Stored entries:
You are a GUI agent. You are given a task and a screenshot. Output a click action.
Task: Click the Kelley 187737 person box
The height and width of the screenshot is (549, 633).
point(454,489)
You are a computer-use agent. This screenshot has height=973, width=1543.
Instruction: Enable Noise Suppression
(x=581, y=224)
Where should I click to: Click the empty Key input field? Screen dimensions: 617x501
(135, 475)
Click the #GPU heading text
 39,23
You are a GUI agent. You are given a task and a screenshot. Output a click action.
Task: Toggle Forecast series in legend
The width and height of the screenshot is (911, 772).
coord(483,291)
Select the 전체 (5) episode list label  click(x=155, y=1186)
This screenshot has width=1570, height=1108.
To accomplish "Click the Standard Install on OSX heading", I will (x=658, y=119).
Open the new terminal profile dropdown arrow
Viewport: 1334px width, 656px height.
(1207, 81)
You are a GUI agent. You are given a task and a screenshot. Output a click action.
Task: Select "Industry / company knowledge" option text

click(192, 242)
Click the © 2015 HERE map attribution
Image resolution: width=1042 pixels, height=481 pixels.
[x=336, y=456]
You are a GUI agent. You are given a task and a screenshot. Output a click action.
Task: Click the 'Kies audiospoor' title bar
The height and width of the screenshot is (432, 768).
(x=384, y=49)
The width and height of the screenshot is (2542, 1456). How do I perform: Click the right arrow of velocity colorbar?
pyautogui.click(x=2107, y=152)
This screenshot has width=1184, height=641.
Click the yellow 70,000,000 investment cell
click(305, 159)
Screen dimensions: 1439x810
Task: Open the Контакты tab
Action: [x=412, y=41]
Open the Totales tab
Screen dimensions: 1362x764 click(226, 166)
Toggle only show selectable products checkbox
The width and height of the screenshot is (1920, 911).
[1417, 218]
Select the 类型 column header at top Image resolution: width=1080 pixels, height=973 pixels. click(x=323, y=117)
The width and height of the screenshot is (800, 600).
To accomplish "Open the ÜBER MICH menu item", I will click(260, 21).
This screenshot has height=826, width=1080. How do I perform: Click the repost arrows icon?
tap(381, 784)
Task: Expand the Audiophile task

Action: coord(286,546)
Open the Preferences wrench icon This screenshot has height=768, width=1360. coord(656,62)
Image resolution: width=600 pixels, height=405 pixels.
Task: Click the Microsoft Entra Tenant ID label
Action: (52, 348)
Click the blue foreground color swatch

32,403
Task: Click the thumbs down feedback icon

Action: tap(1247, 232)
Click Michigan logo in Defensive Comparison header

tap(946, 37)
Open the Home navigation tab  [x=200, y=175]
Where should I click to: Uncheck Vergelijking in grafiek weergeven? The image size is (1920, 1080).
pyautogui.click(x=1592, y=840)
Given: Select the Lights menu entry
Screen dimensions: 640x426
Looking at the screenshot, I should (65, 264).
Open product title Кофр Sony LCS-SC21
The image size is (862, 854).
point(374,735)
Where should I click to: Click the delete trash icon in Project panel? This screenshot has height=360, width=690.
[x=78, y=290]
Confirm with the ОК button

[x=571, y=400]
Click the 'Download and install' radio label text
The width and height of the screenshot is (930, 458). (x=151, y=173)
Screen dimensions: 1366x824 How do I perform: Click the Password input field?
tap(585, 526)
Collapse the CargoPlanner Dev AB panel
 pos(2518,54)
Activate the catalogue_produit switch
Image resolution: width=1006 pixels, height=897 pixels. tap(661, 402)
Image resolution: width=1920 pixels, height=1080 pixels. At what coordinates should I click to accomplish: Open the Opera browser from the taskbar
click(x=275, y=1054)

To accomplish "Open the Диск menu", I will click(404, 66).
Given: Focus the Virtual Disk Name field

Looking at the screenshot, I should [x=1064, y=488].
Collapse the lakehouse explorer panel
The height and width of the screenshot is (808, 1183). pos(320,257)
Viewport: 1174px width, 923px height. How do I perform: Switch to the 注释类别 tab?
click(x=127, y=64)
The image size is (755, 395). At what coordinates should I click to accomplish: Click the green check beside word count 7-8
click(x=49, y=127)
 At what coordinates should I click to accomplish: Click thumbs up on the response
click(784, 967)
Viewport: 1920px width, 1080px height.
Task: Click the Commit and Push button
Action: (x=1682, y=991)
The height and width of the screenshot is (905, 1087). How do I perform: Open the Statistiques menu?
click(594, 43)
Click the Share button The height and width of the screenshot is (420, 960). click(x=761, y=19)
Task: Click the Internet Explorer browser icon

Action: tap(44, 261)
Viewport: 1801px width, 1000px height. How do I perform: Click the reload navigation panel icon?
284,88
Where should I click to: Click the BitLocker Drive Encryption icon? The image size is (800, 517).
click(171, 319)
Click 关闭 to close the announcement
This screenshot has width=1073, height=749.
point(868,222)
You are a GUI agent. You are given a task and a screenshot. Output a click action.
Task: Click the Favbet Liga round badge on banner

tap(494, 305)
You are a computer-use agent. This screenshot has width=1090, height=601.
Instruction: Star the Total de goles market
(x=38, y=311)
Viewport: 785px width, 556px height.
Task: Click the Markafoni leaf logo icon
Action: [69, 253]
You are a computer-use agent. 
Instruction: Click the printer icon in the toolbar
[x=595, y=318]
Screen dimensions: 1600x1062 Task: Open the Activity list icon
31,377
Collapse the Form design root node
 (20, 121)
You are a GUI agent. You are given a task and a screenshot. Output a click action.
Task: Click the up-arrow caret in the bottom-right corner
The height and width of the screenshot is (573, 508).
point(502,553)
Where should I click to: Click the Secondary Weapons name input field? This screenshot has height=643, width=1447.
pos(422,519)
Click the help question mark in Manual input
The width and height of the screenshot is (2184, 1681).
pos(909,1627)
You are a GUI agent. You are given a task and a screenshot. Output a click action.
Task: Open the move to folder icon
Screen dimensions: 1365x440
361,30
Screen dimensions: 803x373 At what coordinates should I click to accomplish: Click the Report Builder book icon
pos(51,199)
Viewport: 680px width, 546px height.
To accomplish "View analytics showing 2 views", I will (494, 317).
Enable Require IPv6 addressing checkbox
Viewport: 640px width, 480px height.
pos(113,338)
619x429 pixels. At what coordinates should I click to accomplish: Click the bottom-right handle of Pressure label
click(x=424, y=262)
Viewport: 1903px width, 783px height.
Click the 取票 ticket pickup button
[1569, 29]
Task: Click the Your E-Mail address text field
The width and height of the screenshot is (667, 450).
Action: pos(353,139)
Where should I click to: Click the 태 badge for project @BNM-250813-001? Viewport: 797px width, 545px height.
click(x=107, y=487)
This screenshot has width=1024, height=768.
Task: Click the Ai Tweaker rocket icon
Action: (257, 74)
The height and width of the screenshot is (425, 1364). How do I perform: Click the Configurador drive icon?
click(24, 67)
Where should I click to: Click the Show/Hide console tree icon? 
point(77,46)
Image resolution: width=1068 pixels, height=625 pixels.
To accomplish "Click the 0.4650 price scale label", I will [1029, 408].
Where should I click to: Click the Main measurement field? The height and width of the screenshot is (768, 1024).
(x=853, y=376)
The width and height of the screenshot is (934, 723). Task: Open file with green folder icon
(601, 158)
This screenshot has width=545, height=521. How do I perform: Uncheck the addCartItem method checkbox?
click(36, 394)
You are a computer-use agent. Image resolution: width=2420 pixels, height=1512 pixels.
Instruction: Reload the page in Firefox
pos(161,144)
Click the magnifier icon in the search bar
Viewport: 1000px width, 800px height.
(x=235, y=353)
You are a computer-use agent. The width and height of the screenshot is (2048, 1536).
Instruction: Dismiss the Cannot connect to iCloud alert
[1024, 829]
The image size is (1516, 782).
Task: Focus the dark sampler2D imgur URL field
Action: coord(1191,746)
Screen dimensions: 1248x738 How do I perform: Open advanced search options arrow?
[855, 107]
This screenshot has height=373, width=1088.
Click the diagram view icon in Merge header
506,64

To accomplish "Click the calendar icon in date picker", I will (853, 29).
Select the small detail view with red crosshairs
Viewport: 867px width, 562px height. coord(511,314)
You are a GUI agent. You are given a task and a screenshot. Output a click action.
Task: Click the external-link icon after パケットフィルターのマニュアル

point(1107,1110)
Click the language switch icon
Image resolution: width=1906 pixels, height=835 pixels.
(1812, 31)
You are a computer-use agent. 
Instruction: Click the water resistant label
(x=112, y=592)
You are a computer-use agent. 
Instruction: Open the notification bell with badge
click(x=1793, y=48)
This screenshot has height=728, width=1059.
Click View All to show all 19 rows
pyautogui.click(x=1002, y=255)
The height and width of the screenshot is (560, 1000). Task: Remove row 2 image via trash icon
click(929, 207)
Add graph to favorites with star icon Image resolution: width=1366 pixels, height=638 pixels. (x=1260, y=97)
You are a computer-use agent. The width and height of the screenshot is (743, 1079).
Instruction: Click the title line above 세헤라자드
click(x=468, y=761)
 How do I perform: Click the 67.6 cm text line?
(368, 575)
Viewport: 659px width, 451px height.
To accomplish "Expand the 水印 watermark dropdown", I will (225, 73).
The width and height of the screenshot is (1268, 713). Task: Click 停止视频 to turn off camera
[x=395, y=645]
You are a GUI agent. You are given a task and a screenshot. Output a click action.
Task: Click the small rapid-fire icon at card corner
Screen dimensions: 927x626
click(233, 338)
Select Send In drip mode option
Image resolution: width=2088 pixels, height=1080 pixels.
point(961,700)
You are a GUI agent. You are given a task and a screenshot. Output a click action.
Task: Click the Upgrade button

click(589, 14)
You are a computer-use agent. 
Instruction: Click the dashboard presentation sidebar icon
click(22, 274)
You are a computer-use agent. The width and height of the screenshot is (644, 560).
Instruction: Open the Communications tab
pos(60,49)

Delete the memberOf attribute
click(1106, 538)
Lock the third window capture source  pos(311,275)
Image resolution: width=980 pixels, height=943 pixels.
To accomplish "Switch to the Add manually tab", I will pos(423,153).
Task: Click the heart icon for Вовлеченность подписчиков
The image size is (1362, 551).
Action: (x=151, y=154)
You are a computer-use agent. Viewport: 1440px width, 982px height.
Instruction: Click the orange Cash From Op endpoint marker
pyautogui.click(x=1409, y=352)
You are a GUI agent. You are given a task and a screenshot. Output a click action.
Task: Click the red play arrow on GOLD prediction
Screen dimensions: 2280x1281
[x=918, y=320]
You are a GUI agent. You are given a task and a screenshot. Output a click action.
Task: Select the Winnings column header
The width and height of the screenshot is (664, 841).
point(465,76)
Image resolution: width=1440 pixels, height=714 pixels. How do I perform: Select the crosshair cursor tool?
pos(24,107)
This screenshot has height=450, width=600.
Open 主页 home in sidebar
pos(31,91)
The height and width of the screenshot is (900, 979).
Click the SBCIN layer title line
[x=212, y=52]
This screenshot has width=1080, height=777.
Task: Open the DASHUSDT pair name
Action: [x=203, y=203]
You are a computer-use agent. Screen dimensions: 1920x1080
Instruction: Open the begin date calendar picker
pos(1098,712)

| Task directions |
Can you give the records again, starting with the line with "Screen dimensions: 1366x824" and going on through the line with "click(x=275, y=1054)", with "Password" swapped for "Username" and everything else left unchanged?

| The output |
Screen dimensions: 1366x824 How do I perform: Click the Username input field?
tap(585, 526)
Collapse the CargoPlanner Dev AB panel
 pos(2518,54)
Activate the catalogue_produit switch
Image resolution: width=1006 pixels, height=897 pixels. tap(661, 402)
Image resolution: width=1920 pixels, height=1080 pixels. At what coordinates should I click to accomplish: Open the Opera browser from the taskbar
click(x=275, y=1054)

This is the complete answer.